### WHAT TO WORK ON
Output only the lines of the entries that follow, starting at the one with "Task: Zoom in the map with magnifier plus" and running down to the one with "Given: Click the dashboard breadcrumb link", both included and unchanged.

*** EXERCISE INPUTS

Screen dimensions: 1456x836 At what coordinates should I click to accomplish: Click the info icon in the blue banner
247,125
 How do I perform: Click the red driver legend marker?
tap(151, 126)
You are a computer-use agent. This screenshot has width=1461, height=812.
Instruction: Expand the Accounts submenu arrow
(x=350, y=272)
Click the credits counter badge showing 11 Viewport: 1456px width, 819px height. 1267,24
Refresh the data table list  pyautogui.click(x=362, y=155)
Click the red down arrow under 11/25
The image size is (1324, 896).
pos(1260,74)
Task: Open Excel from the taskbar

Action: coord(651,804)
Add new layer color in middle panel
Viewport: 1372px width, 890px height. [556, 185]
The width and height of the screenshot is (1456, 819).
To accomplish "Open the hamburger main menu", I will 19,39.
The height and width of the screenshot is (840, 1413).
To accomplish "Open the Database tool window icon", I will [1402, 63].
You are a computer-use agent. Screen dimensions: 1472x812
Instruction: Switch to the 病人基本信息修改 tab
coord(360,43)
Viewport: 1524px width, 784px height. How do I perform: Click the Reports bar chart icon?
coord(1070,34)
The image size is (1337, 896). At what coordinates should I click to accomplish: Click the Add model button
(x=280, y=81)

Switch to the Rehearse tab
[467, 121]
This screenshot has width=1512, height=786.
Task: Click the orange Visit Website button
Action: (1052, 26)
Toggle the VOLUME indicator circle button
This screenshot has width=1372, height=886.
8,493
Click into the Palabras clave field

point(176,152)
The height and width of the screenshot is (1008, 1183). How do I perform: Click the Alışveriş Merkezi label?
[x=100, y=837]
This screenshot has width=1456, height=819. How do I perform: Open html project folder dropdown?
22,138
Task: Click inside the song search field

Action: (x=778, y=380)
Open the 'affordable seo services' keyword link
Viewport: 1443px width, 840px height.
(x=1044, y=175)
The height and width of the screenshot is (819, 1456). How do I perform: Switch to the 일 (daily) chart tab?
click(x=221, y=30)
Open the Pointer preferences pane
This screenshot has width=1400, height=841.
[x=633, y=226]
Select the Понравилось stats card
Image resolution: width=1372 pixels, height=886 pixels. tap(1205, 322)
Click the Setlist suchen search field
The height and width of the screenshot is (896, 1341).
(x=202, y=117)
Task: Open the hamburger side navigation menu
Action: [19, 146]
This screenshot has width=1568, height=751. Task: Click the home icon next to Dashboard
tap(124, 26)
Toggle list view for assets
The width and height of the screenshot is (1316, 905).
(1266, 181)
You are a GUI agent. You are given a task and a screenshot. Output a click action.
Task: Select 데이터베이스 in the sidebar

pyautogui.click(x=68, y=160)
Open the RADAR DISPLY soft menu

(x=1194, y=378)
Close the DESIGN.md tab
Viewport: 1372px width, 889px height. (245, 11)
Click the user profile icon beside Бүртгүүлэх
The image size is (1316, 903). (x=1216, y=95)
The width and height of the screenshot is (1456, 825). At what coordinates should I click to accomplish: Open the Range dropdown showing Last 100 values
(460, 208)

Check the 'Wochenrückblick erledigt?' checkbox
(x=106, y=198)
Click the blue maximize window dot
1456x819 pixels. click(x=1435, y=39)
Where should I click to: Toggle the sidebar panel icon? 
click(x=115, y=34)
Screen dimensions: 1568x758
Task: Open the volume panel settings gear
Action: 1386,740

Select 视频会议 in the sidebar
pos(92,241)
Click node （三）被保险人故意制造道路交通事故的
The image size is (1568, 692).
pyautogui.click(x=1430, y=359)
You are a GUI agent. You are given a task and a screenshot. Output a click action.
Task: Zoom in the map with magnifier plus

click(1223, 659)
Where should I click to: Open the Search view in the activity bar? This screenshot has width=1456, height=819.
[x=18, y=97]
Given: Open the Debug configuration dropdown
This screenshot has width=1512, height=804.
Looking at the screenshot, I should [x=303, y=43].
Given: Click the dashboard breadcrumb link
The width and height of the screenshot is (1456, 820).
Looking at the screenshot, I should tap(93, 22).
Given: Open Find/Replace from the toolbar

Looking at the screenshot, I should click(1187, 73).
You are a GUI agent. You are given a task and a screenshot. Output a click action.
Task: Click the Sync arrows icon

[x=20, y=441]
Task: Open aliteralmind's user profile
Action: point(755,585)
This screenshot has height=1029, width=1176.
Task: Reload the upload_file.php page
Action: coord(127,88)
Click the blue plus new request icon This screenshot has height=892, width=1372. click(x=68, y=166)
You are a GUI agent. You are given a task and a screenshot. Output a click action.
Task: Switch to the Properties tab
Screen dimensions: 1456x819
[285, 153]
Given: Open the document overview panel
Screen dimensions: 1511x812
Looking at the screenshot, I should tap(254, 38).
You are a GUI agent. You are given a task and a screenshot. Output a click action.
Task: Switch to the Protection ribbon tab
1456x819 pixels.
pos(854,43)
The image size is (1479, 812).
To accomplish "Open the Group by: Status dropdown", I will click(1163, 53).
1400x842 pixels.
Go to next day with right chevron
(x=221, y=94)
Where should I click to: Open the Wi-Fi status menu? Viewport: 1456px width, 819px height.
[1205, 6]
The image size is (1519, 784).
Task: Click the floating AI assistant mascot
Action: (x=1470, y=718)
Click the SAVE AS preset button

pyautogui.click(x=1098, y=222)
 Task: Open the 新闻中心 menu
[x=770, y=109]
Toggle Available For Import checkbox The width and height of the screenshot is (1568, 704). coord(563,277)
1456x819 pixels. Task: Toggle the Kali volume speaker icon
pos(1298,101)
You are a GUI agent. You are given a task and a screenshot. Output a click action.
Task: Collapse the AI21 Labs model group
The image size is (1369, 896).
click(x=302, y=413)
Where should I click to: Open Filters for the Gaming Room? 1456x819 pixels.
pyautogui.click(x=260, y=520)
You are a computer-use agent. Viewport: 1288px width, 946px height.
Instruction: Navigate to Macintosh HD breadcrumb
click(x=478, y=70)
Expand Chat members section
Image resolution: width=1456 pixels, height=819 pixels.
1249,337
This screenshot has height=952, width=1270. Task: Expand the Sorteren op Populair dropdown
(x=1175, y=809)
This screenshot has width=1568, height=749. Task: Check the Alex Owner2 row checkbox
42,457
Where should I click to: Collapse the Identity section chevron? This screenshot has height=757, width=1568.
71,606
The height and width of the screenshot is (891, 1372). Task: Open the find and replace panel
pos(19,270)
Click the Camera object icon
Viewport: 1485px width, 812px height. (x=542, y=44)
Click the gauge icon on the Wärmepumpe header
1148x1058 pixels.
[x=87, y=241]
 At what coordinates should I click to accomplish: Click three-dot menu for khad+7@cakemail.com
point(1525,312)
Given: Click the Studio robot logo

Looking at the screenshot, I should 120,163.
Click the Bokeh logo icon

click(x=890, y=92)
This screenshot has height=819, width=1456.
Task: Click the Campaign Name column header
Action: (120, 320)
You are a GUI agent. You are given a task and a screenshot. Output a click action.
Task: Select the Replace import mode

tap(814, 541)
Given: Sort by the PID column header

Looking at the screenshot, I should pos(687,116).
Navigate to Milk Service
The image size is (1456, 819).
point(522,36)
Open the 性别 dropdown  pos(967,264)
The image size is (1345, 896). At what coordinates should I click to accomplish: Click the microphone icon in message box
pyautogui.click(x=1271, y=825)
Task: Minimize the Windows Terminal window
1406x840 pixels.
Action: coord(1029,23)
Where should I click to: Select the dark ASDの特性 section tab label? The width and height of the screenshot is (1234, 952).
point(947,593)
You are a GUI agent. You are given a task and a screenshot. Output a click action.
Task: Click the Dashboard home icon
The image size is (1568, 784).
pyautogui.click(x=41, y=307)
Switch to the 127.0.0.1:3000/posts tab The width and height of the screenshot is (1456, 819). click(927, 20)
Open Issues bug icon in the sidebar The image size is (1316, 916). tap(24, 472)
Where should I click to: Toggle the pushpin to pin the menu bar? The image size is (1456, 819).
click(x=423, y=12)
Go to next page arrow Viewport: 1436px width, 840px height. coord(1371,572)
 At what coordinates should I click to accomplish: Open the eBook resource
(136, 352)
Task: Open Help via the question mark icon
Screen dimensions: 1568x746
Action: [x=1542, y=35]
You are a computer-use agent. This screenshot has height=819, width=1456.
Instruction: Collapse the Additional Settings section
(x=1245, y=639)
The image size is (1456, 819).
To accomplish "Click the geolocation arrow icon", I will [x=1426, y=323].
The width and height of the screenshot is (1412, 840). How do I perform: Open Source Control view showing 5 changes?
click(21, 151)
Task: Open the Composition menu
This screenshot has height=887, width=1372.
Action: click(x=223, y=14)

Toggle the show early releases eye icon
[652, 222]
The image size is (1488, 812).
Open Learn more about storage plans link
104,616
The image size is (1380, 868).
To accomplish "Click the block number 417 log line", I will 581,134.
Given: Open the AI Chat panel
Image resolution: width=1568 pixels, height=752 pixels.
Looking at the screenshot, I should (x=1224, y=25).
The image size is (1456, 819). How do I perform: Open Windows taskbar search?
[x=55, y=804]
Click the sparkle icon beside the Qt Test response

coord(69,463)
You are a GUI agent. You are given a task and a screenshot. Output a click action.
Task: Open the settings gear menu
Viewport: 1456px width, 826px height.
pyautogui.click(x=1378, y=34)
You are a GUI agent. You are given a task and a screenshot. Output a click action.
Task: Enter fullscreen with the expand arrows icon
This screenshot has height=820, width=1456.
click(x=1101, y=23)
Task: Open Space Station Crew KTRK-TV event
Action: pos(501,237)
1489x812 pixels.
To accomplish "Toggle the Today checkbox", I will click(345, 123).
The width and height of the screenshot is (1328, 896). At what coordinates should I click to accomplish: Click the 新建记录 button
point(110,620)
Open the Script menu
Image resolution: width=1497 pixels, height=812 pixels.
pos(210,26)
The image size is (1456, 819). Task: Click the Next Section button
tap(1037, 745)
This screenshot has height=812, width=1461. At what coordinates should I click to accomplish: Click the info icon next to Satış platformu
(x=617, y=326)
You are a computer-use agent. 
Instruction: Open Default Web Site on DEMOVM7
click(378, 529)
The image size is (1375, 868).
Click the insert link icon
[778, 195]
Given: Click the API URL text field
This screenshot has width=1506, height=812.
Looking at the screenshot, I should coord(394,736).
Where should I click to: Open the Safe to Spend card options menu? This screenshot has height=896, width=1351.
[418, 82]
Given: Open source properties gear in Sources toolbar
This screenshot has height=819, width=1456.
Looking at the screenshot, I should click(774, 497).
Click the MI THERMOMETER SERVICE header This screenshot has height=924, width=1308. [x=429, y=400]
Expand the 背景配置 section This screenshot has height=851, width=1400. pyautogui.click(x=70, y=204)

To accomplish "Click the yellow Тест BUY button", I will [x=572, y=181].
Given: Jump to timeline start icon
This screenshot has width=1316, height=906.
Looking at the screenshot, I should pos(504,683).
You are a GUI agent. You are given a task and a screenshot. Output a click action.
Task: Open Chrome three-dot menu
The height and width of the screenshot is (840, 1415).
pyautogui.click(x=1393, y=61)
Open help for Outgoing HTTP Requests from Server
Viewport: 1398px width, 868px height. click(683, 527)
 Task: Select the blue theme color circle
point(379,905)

******

### ANSWER BOX
Task: Zoom in the map with magnifier plus

click(1223, 659)
Where should I click to: Open the Search view in the activity bar? This screenshot has width=1456, height=819.
[x=18, y=97]
Given: Open the Debug configuration dropdown
This screenshot has width=1512, height=804.
Looking at the screenshot, I should [x=303, y=43].
Given: Click the dashboard breadcrumb link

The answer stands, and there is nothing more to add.